PepsiCo’s lead counsel, Louis Solomon of Proskauer Rose, objected that it’s not in his authority to redesign packages for his client. “I can’t tell my client what to do,” he said. “Well, maybe I can,” the judge replied. She added: “He’s showing me this (Glaceau’s redesign), and the only reason for you to resist this is you want people to grab the wrong bottle . I don’t know why you’re resisting such an obvious solution.” Later, she added: “They’ve got 2 great options. They’re really imposing on the court” by not immediately taking 1 of them, BBI reported.

“You’ve done a good job,” she said to Bernstein. “If they were smart and compromise, I would let them sell their product on the shelf” instead of ordering a recall.

Scheindlin called a recess, according to BBI, but when a settlement couldn’t be reached, she criticized the defendants, saying “I gave you 2 choices . that’s what’s really starting to upset me.”

BBI reported that Scheindlin then attacked most of the arguments offered by Solomon on behalf of Life Water, including an attempt to show that Life Water did not have the “medicinal” look that had cost AriZona a similar case brought by Glaceau in 2002. Retorted Scheindlin, “You clearly designed it around that case.”

Solomon later offered a technical argument that, by waiting more than 2 months since the first appearance of Life Water, Glaceau had lost its right to bring suit, according to BBI. But Judge Scheindlin questioned whether that was a “hard-and-fast rule” and said she would not penalize Glaceau for having first sought to get Pepsi to back off via cease-and-desist letters. With the courts clogged with litigation, “Shouldn’t we encourage people to talk?” she asked.

The judge’s patience with PepsiCo seemed to wear thinner as hearing approached 2-hour mark, according to BBI.

“You’re being given everything except the label and you’re fighting me,” she said.

Then, noting that in another trade dress suit involving handbags, progress toward a preliminary injunction so far has consumed 2 yrs, she urged both parties to reach settlement.

“You can spend 2 years doing this or you can get going,” she told PepsiCo’s counsel, according to BBI. She then said she would reserve her decision for 24 hrs in order to give PepsiCo’s marketing executives a chance to work out a label compromise to their satisfaction.

As of today, Scheindlin still had not ruled on Glaceau’s request for temporary restraining order, but that order apparently would allow Pepsi to continue selling what is on-shelf, but would not allow further production for now, according to BBI.

The case has drawn wide interest in beverages biz not just because of Vitaminwater’s torrid growth but because PepsiCo entry seems to have gone further than most to duplicate look of a pioneering brand. In alternative beverages, writes BBI, it’s a given that one brand knocks off segment-defining elements of another, and Glaceau itself has not hesitated to lift elements from earlier successes such as Gatorade.
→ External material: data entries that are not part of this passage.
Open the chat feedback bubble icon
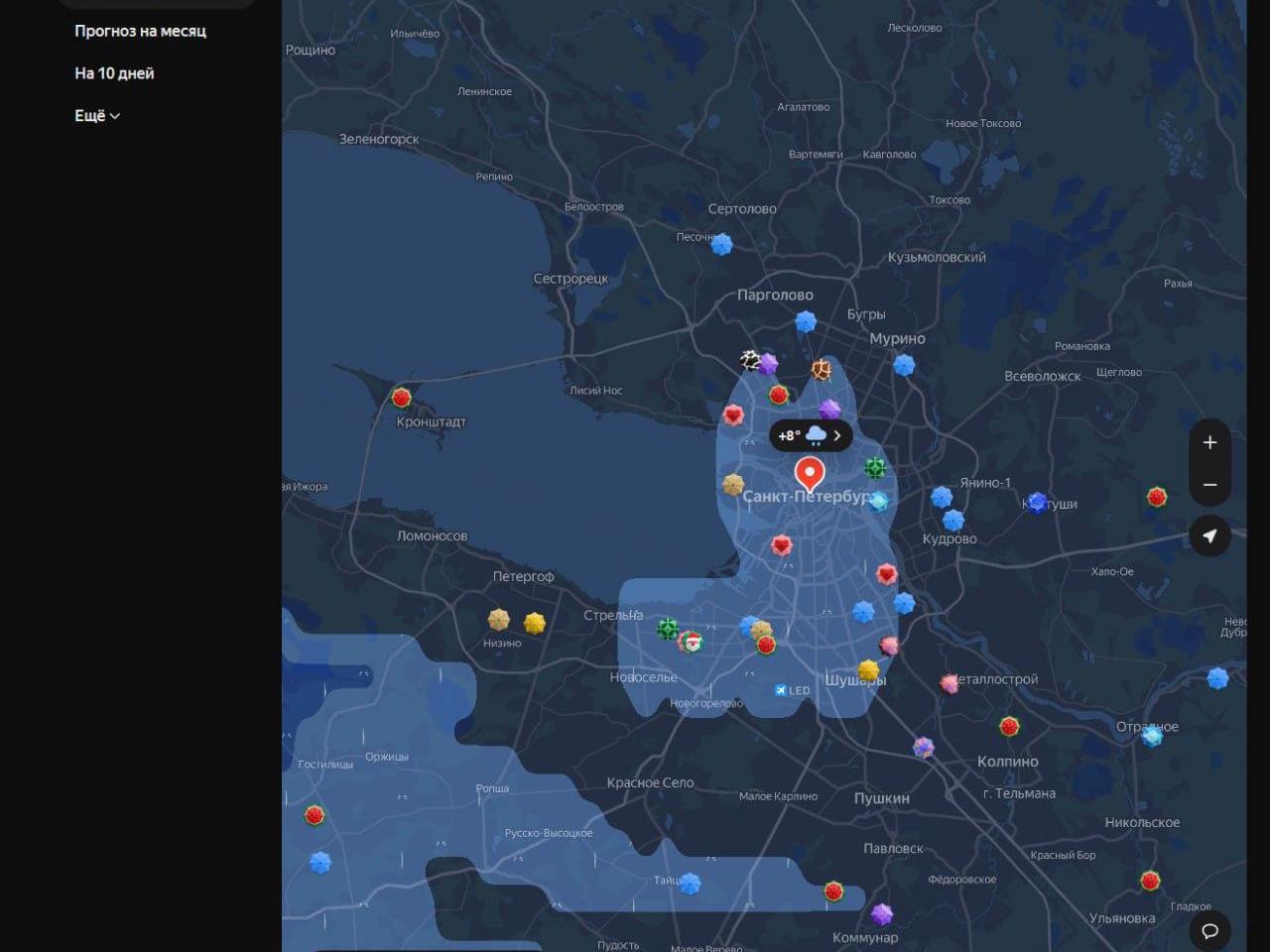 coord(1209,930)
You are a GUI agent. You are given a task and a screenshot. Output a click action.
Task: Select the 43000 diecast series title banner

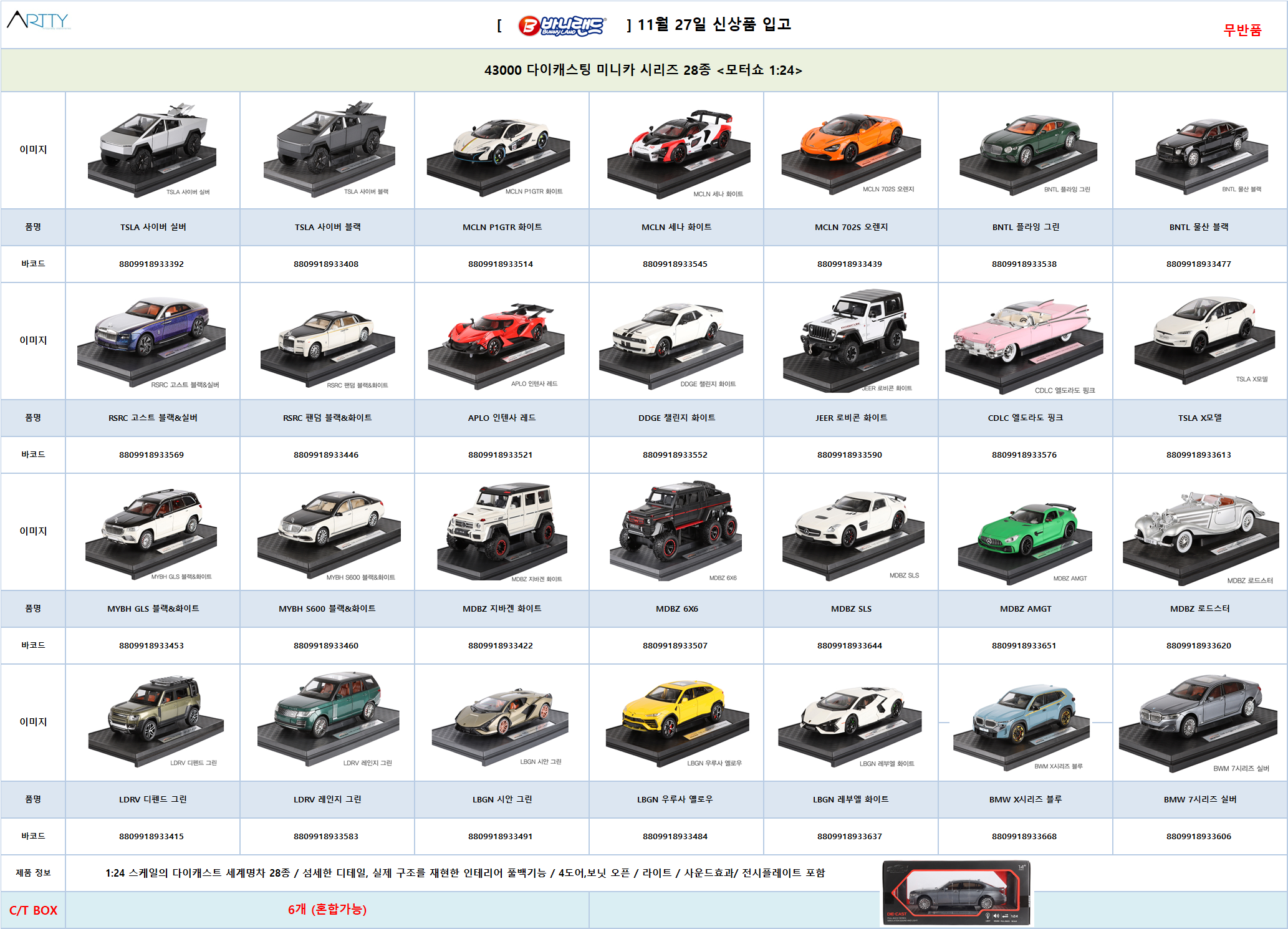tap(643, 70)
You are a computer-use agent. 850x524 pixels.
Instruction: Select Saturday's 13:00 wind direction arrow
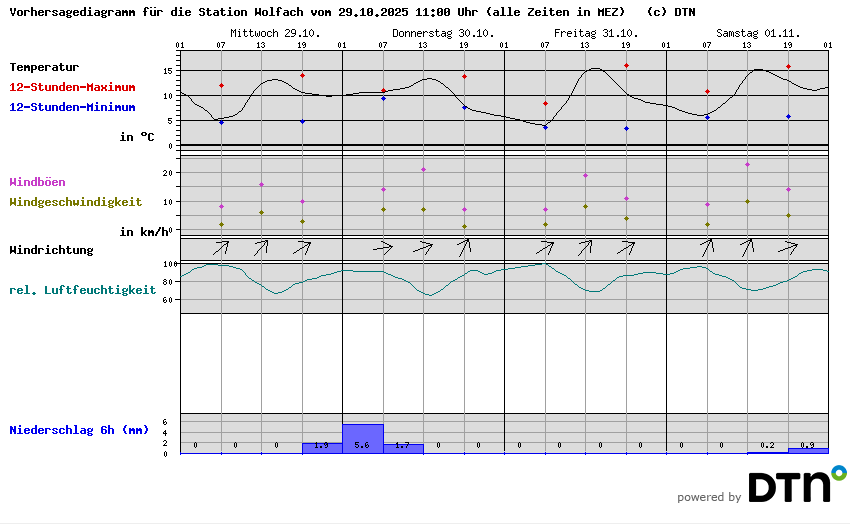point(747,246)
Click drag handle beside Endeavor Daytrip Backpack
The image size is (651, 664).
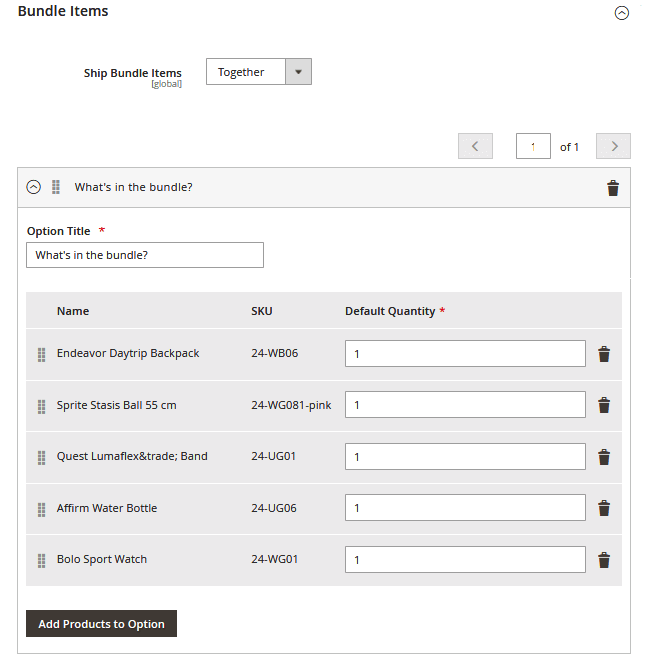42,354
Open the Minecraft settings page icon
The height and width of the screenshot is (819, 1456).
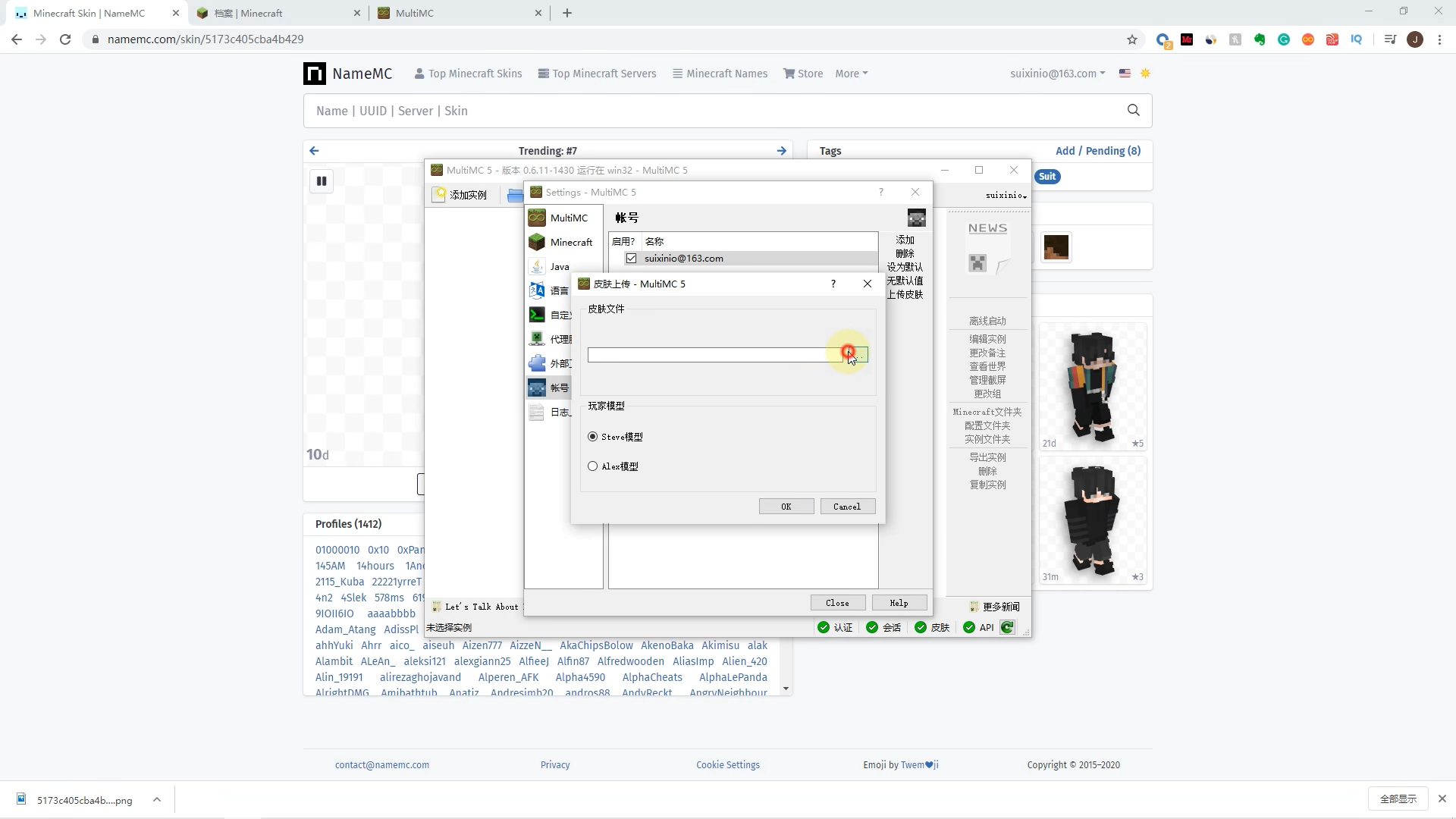pos(537,243)
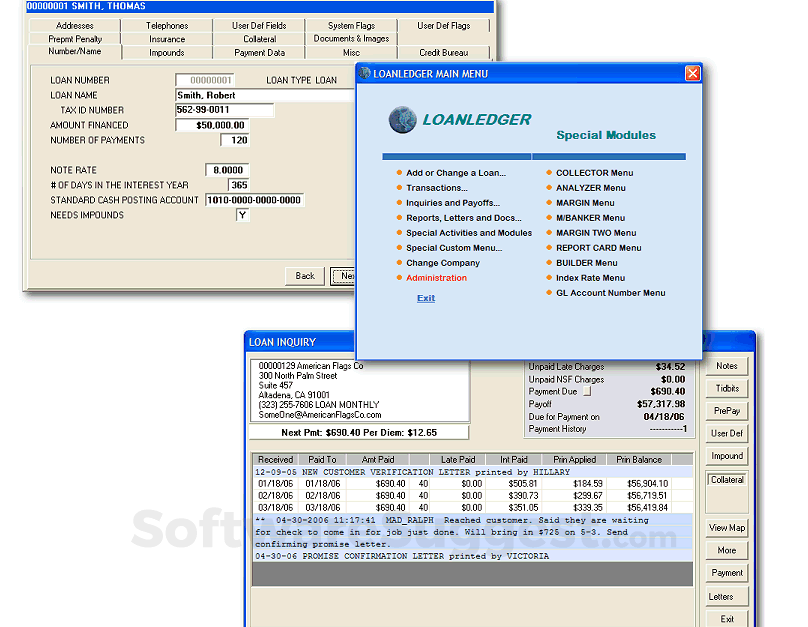Open the Administration menu link

point(436,278)
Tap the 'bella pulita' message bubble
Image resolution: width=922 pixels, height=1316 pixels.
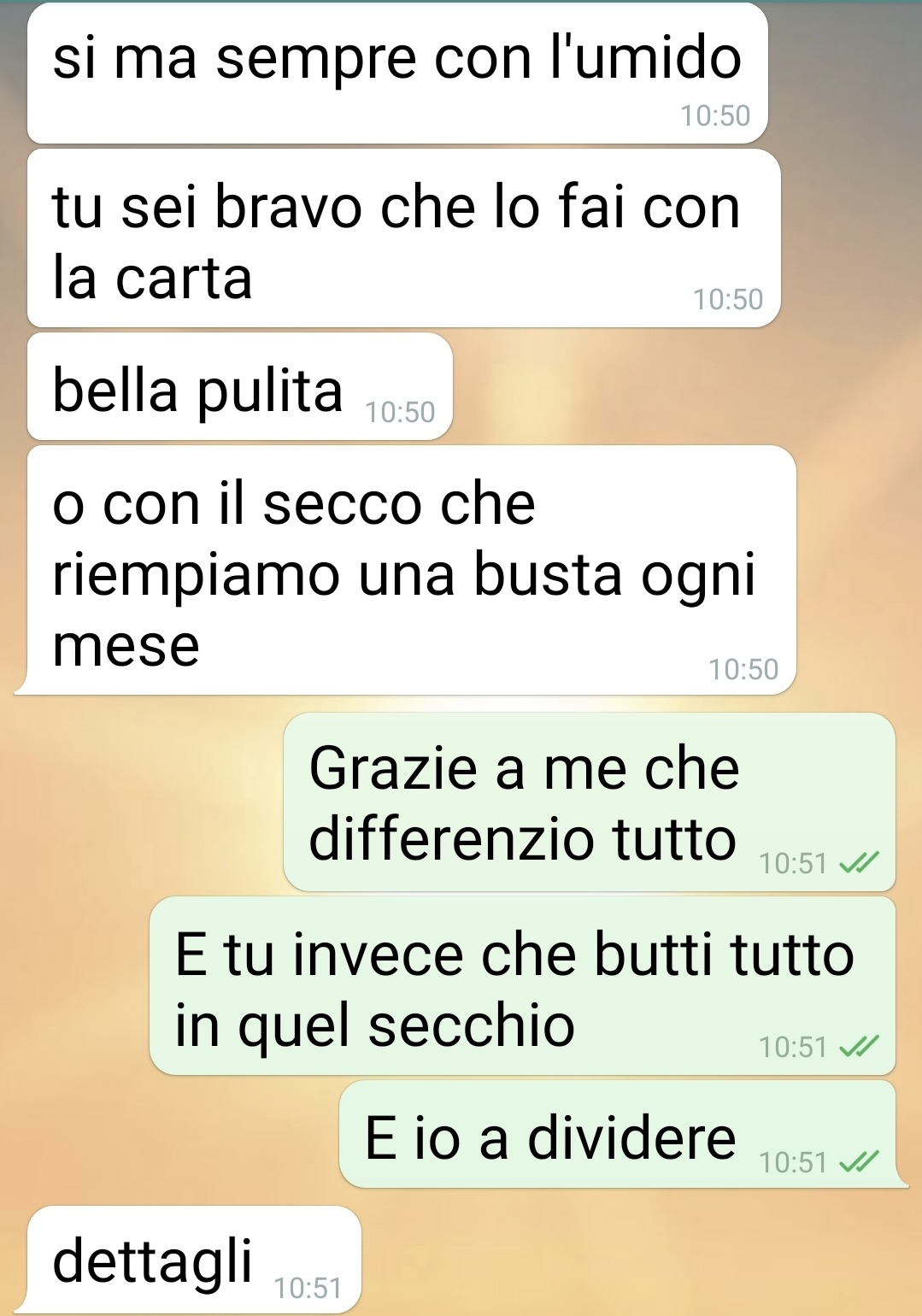(x=240, y=387)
But, reports BBI, lots of beverage execs – and, it seems, the judge – think Pepsi has gone further than most in duplicating look of category leader. The hearing came at a time that, in Vitaminwater’s core NY market, Life Water seems to have retreated to a more modest display presence after a launch blitz that saw the product priced as low as 66 cents per bottle in the Duane Reade drug chain. Glaceau appears to have responded aggressively to defend its presence this week by offering its own deeply discounted price of $1 per bottle in Duane Reade. The brand ordinarily is seen on-shelf there at $1.39 or higher, BBI reported.